Now, I love Indiana Jones. I’ve watched all the films multiple times, regularly catch myself humming the theme tune when I have to complete the most minor physical task (adds a certain frisson of adventure, I find) and even tried out a whip once at a cowboy skills class. Spoiler alert – it looks a lot better when Indy does it.
But today, I find myself in an odd position – because as much as I love the original Indiana Jones movies, I’m not sure I want another one.
For one thing, the original trilogy is perfect. For another, the endless rehash, reboot and re-adaptation of ageing franchises in Hollywood already feels like a draining, creativity-sucking treadmill that chokes new ideas in their infancy, and it’d be great to see some new popcorn movie projects get a fair shot (it is possible – just look at John Wick!)
But also, I’m just not sure whether Indiana Jones works as a franchise in the modern era. Already, ill-fated 2008 sequel Kingdom of the Crystal Skull proved that transplanting Indy from his 1930s heyday to the 1950s just didn’t sing in the same way, while the story – which saw an ageing Ford hand over some of his action duties to his son as played by Shia LaBoeuf – struggled to create convincing action setpieces around a star and character in his Sixties.
Having Indy, over a decade older again, still unconvincingly fist-fighting his way through (presumably) the late 1960s or ’70s? I just don’t see it working. And casting a new, younger Indy seems unlikely to be a solution either, given that a recast Han Solo movie (also based around an iconic character played by Ford) essentially killed off half of LucasFilm’s Star Wars film slate.
Of course, plenty of other 1980s favourites have found success with more modern follow-ups – other Ford projects like Star Wars or Blade Runner seem like good examples – but these films originally created an intriguing world that could easily be re-inhabited by new, younger characters.

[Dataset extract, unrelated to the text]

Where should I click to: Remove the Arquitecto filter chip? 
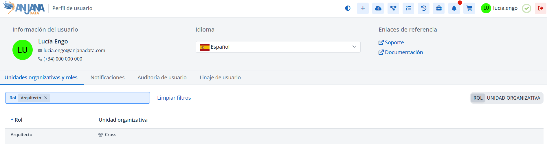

Indiana Jones, meanwhile, is really all about its lead character. Star Wars wasn’t called ‘Luke Skywalker and The New Hope’. It’s not all about him, as much as he may be the lead, and that meant that it was easy to tell other stories years later within the same framework that didn’t always feature him.
An Indiana Jones film without Indiana Jones, though? No way. Fans were up in arms enough at the very idea of LaBeouf’s Mutt taking on his father’s mantle, let alone moving past the lead character altogether. It’s really Ford or nothing when it comes to Indiana Jones, and having an older Indy who can’t pull off the stunts, adventures and excitement that made the original films so great? I mean, what’s the point?
Sure, there may be an interesting film idea based on an older Indiana Jones out there. New Star Trek spin-off Picard has shown that decades-old fan-favourite characters can be revived for a new story as long as there’s something new and interesting to say about them.
But Picard works because it’s so different to The Next Generation, and doesn’t try to land the same beats. Given how closely the Indiana Jones films already follow the conventions of fun 1930s pulp serials, could the character even survive outside that framework? And would it really be an Indiana Jones film without those familiar tropes?
Well, we’re sure to find out. These days it’s impossible to imagine Hollywood letting valuable IP like Indiana Jones sit on the shelf for long, and the brand recognition alone will mean this new movie will be a relative success whenever it gets made. Maybe it’ll even be good fun – who knows.
I just can’t help but wish, personally, that this one piece of treasure would stay buried. Or, to quote the man himself: “It belongs in a museum!!!”.